Most organizations have deployed disaster recovery technology (most notably, for backup and recovery of data). Many of these have a formal disaster recovery plan, outlining what needs to be done to prepare for and recover from various types of disasters. But fewer enterprises have thought out a comprehensive, risk-based disaster recovery plan and processes upon which recovery technology is acquired, disaster teams staffed, and recovery processes based. The result is that the recovery technologies and processes in place do not actually meet the business disaster recovery requirements, or (just as bad) exceed these requirements, at an excessive cost. Management then complains that they do not understand the business case for disaster recovery.
Planning a disaster recovery capability and processes helps to avoid that pitfall. The aim of this note is to show you how.
Enhanced disaster recovery process capability
Disaster recovery planning involves much more than backup planning, offsite storage, and locating a recovery site.
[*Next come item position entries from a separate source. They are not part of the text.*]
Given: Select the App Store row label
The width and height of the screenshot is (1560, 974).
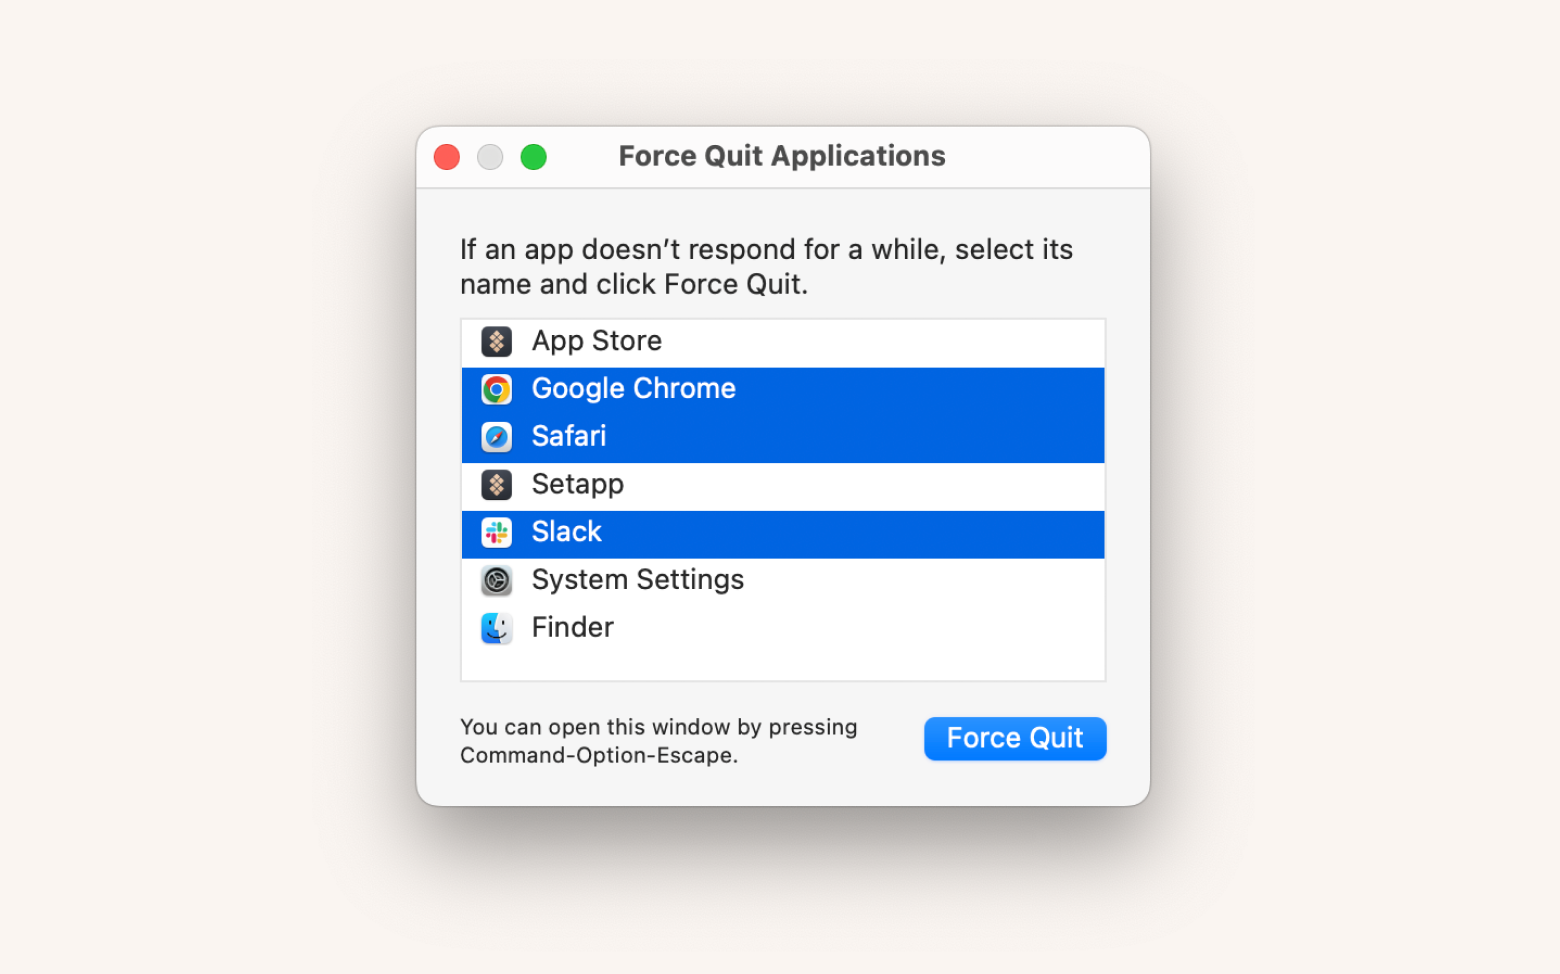Looking at the screenshot, I should [597, 341].
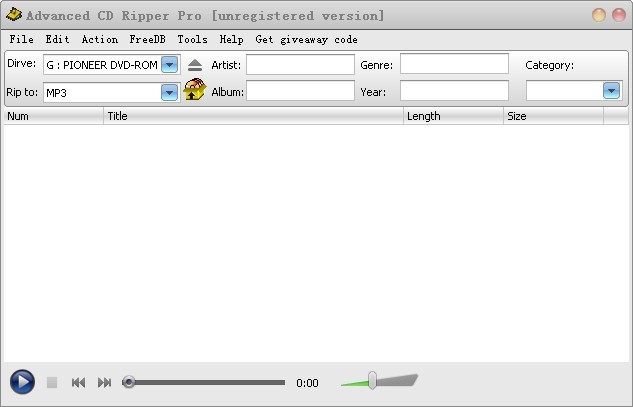
Task: Skip to next track
Action: click(x=104, y=382)
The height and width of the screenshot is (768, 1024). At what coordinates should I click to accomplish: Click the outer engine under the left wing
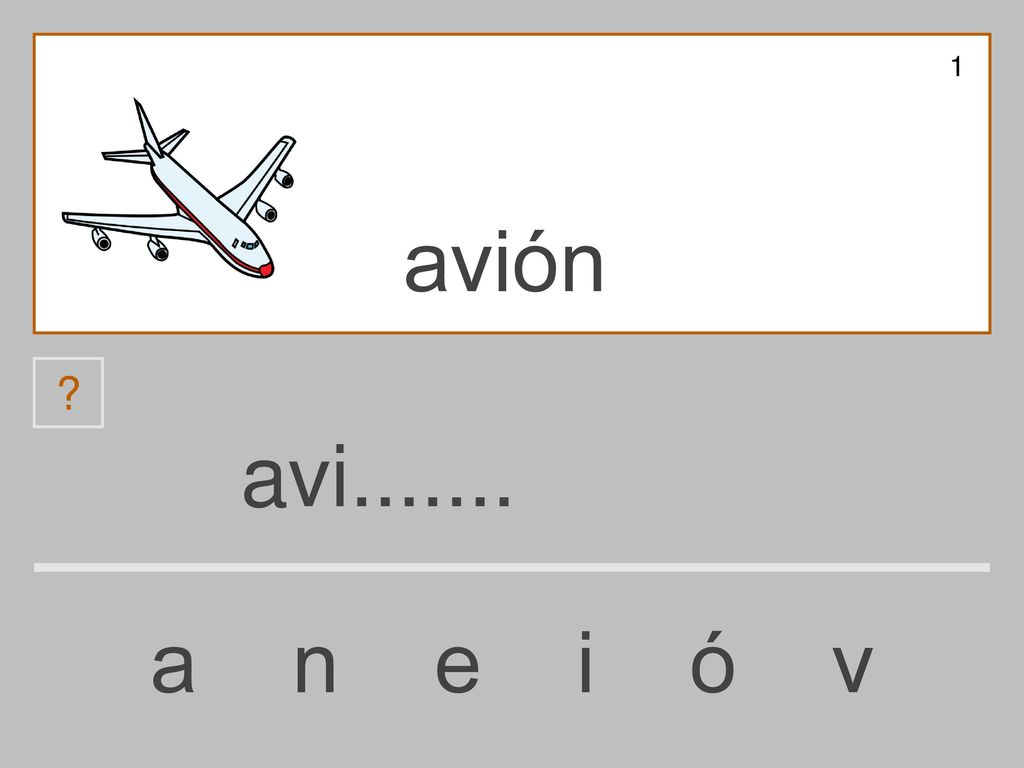pyautogui.click(x=101, y=240)
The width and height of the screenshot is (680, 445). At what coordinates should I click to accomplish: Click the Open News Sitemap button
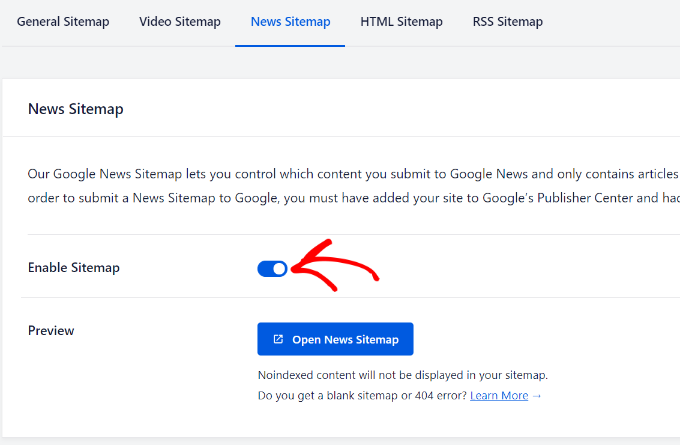click(x=335, y=339)
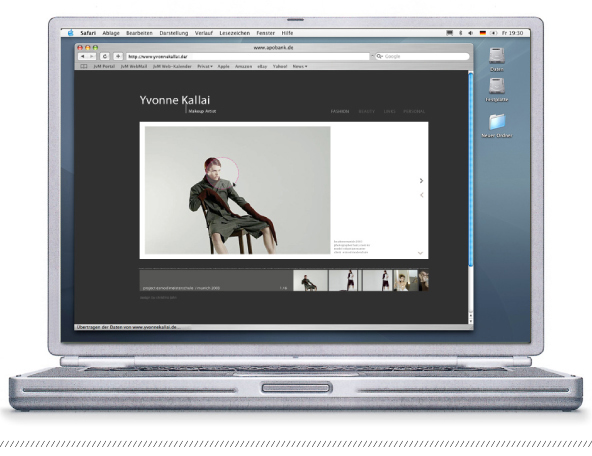
Task: Click the Apple menu icon
Action: (70, 33)
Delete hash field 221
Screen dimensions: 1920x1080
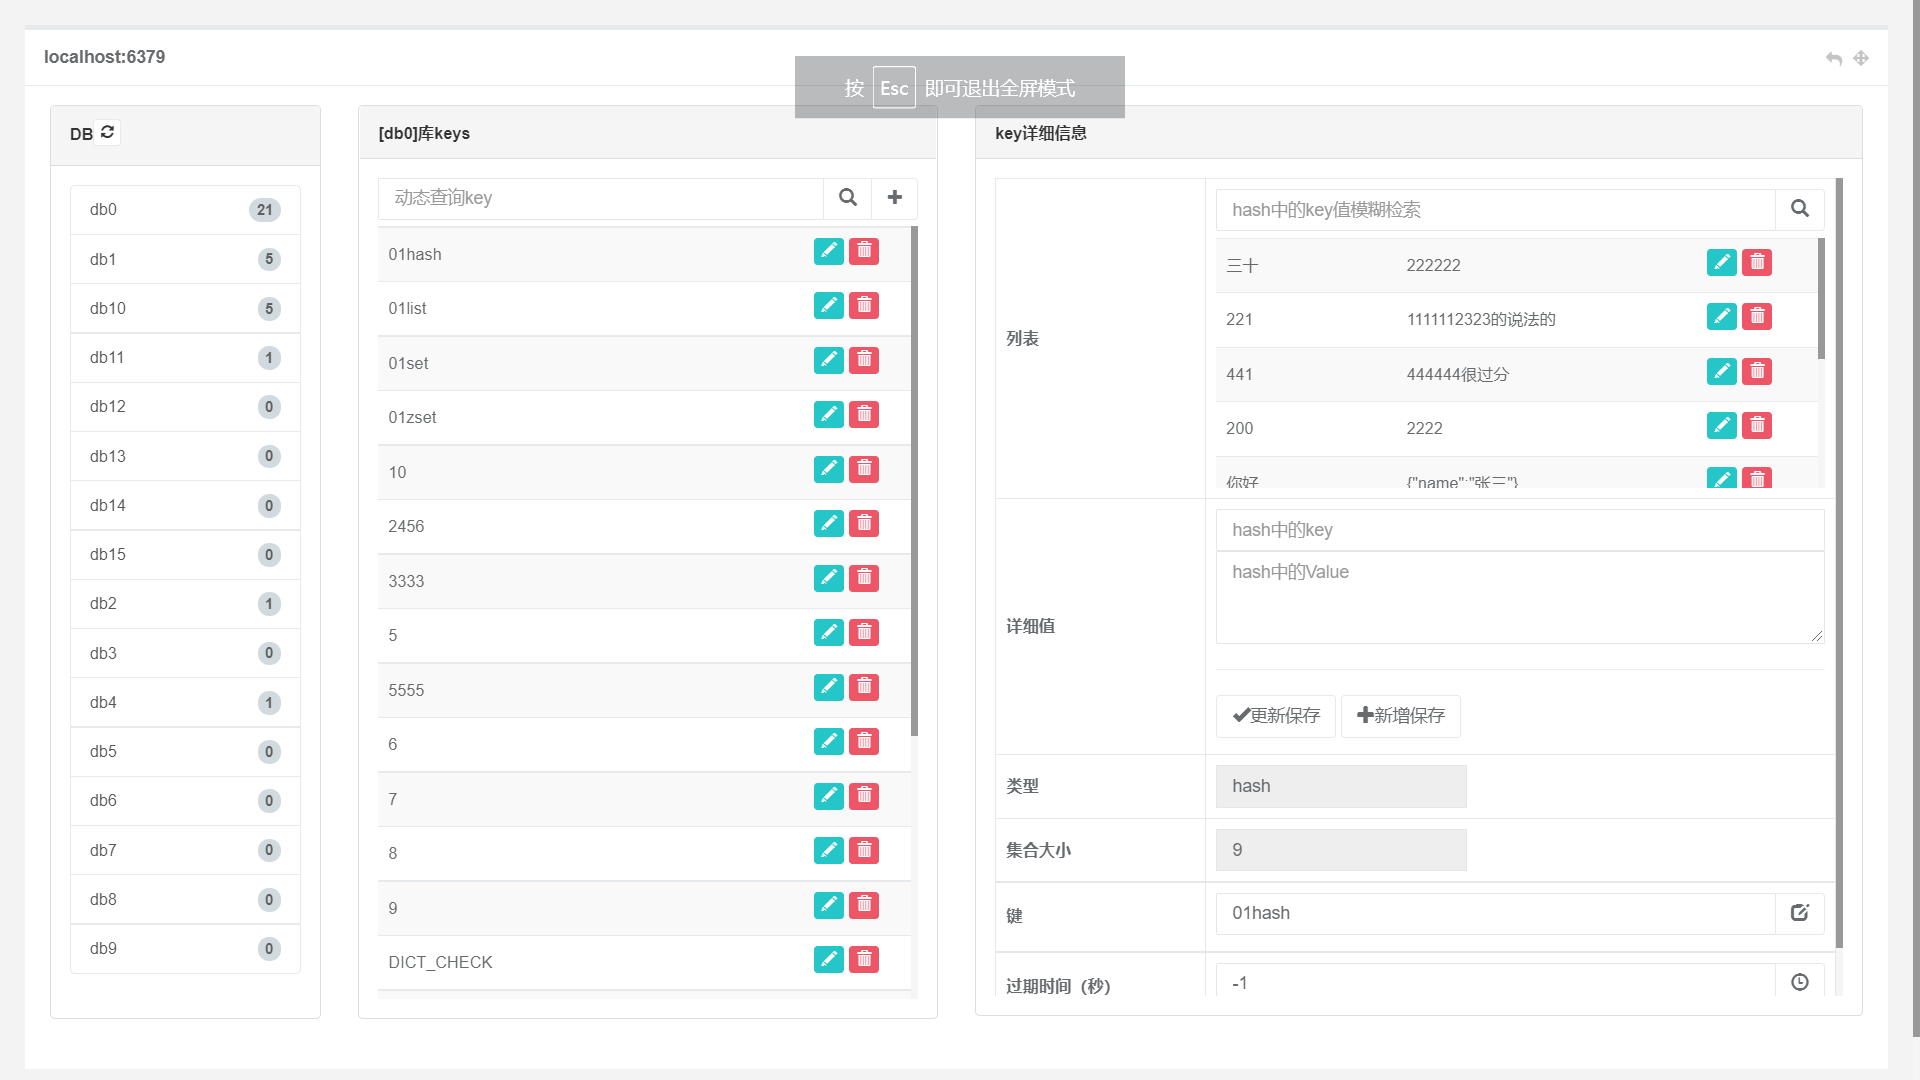click(x=1757, y=317)
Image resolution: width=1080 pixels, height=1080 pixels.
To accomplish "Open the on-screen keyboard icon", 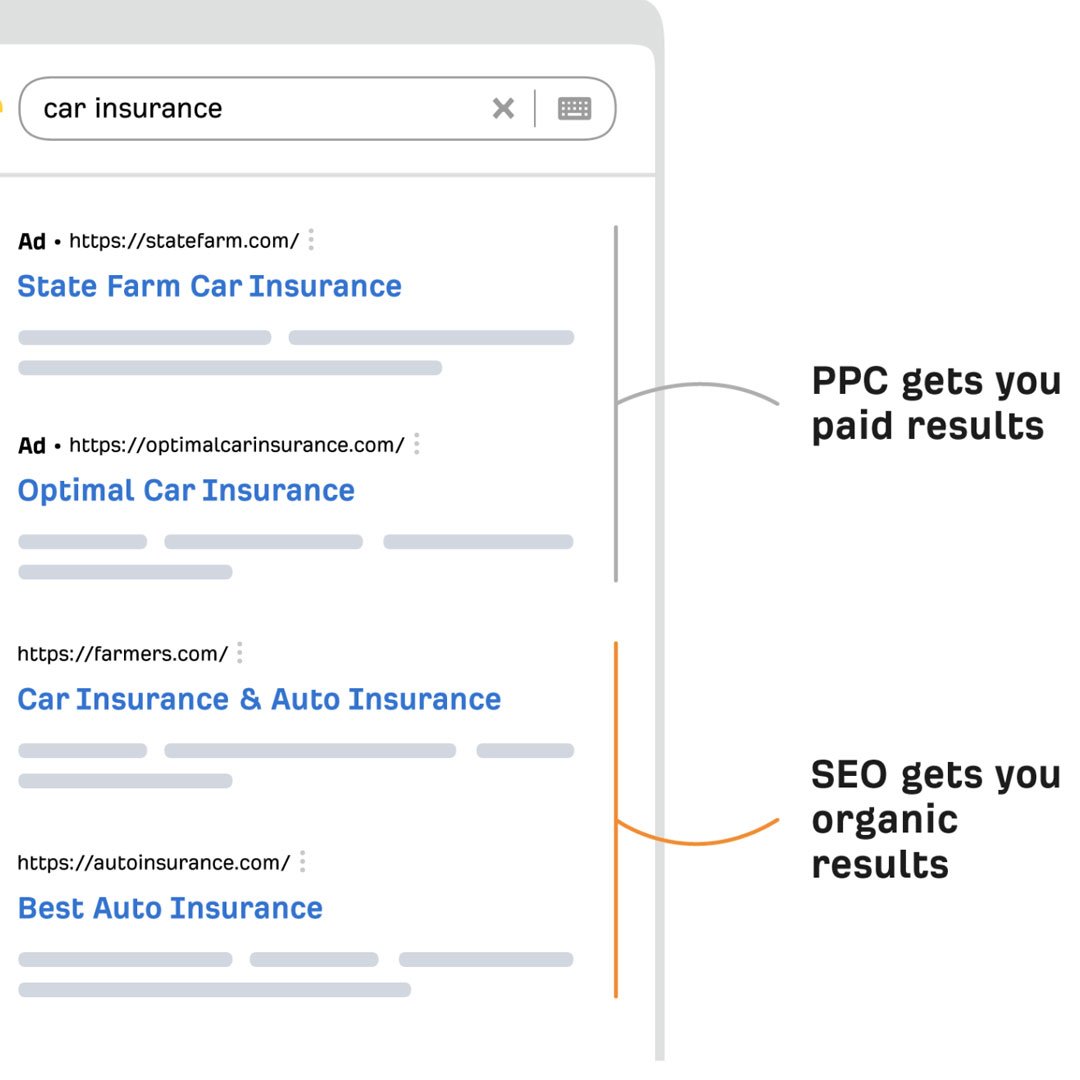I will click(574, 108).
Organizations must have written, risk-based, tested disaster recovery plans that address the critical operations and functions of the business and supporting technology.
The actual probability of a disaster occurring in an organization depends on the threat and vulnerability profile of that organization (determined during the planning process) as well as a healthy dose of uncertainty. A disaster plan acts as an insurance policy, providing assurance that such a disaster will not necessarily lead to financial, commercial, or reputational loss. Planning brings the following benefits:
- Minimizing potential disruption, exposure, and loss in the event of a disaster
- Reducing the probability of disaster occurrence through robust recovery technology.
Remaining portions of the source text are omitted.